To our knowledge, only three previous studies have examined the association between the DRD2 TaqI A system and OCD, and none of those found a significant association with OCD in general.37-39 However, two of those studies found an association with a subgroup of OCD patients, i.e., OCD with tics, and OCD with an early age of onset: Nicolini et al.38,39 observed a higher frequency of the ANKK1 rs1800497 A2 alleles and more individuals homozygous for A2A2 in a subgroup with comorbid tics; Denys et al.40 found an association between the A2A2 genotype in patients with an early onset of OCD, and when their sample was stratified by gender, there was a trend towards significance for the A2A2 genotype (p = 0.049), and a higher frequency of the A2 alleles in male OCD patients compared to male controls. There is certainly a relationship between the tic subtype of OCD, early onset of OCD, and symmetry symptoms, as demonstrated by our findings. Thus, it is also possible that the ANKK1 rs1800497 (new) variant is associated with risk of this phenotype – perhaps reflecting increased striatal dopaminergic activity.

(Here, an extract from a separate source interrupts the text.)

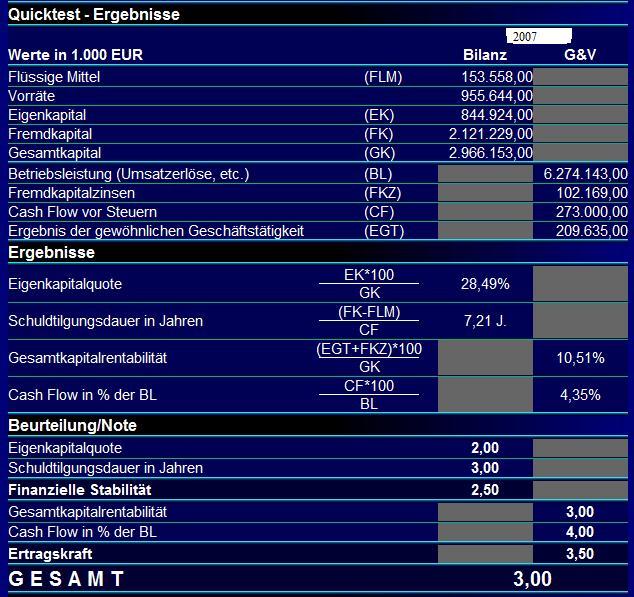Click the Gesamtkapital value 2.966.153,00

tap(490, 153)
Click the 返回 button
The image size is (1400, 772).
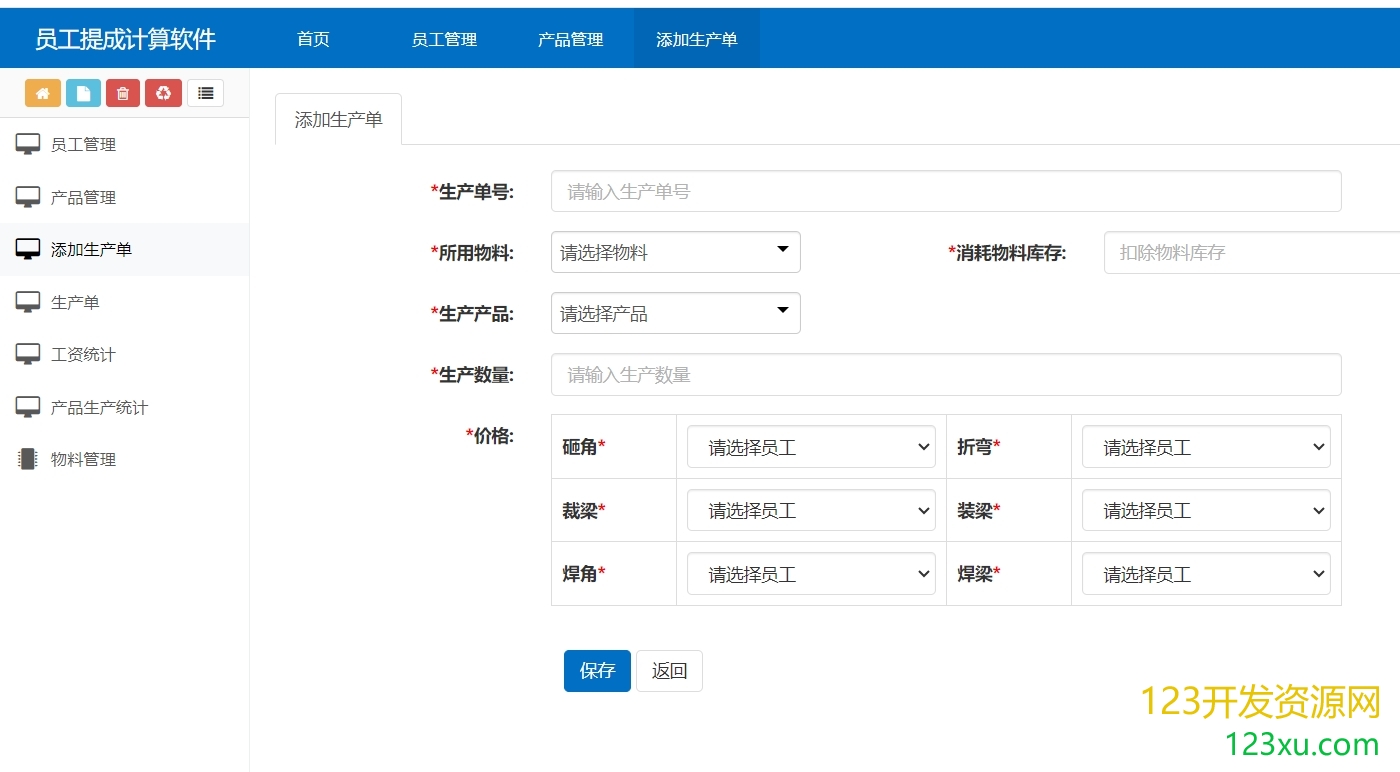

Considering the link between symmetry symptoms and OCD severity noted earlier, and that human and animal studies both confirm the involvement of dopamine circuitry in OCD, it is interesting that treatment-resistant OCD specifically may exhibit improved response following adjunctive treatment with a D2 receptor antagonist.41 The above-mentioned relationship between primary symmetry symptomatology and comorbid PTSD may also have a connection with dopamine, especially since altered dopaminergic activity has been suggested to compromise the ability to develop effective coping strategies following aversive situations in an animal model.42

Several limitations should be acknowledged. Other genetic variants, or interactions with others, may play a role. These findings should be considered preliminary, as the numbers of patients for whom we had genetic data were small, resulting in relatively little power to detect group differences. In addition, future investigations should take into account epigenetic effects, which impact the expression of genes without altering the primary DNA sequence. Indeed, a potentially complementary line of research implicates DRD2 in gene-environment correlations and interactions, in addition to its influence on the way in which symptoms present.43 Nevertheless, one strength is that this was the first study to examine both the demographic/clinical and genetic correlates of primary symmetry symptomatology in OCD.

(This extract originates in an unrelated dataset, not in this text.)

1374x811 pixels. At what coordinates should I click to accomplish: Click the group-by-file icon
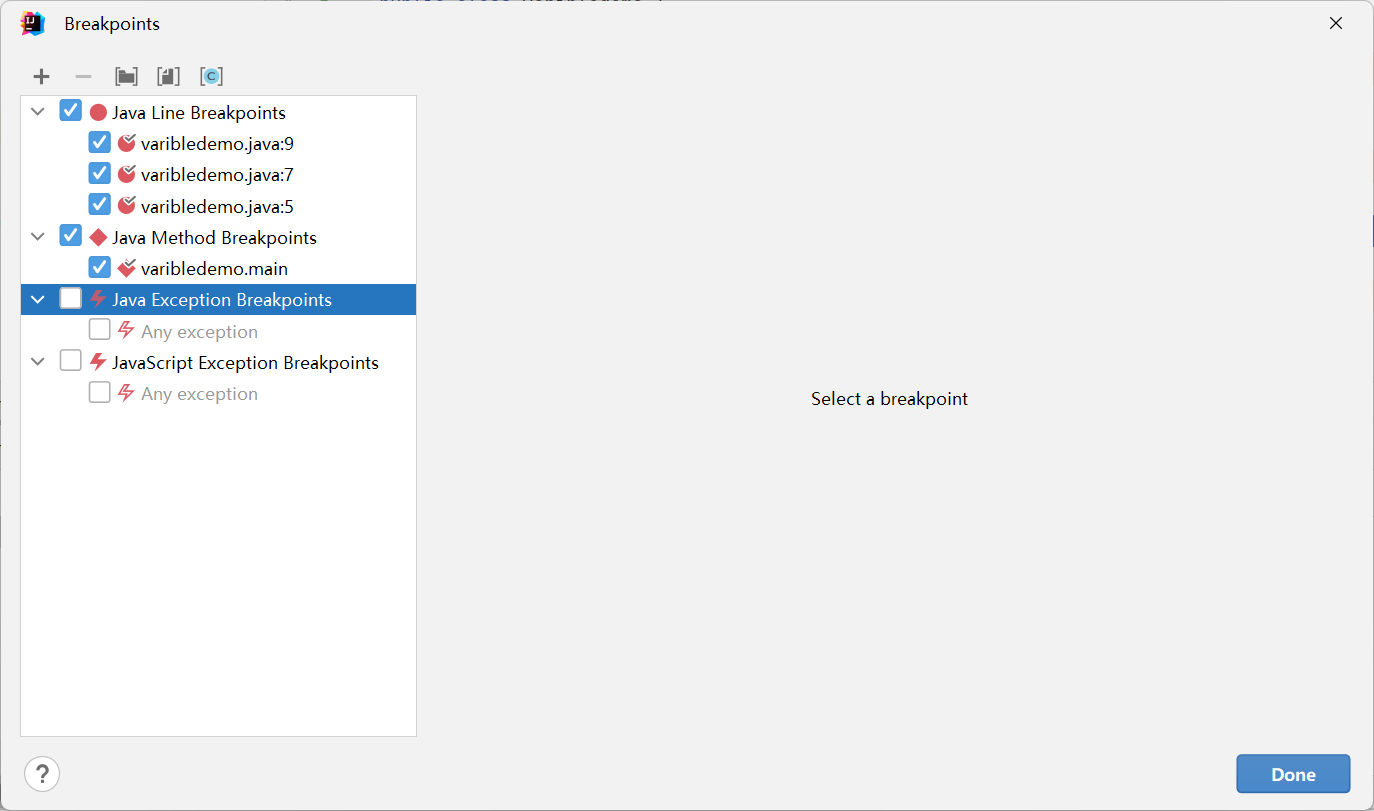click(167, 76)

In conclusion, our findings replicate previous studies that suggested that symmetry symptoms are very common in OCD, have some distinct clinical features, and may represent a marker of OCD severity. However, the clinical associations observed, in combination with the significant association found with the DRD2/ANKK1 rs1800497 A2 polymorphism, suggest that primary symmetry obsessions and related compulsions may also represent a distinctive clinical and psychobiological profile in OCD. These are important findings, and may have clinical utility. Follow-up of associations between symmetry symptoms in OCD and functional gene variants in the dopaminergic system (and other possibly involved systems, e.g., the serotonergic and glutamatergic systems), in a larger sample to increase statistical power, is warranted.

Disclosure

The authors report no conflicts of interest.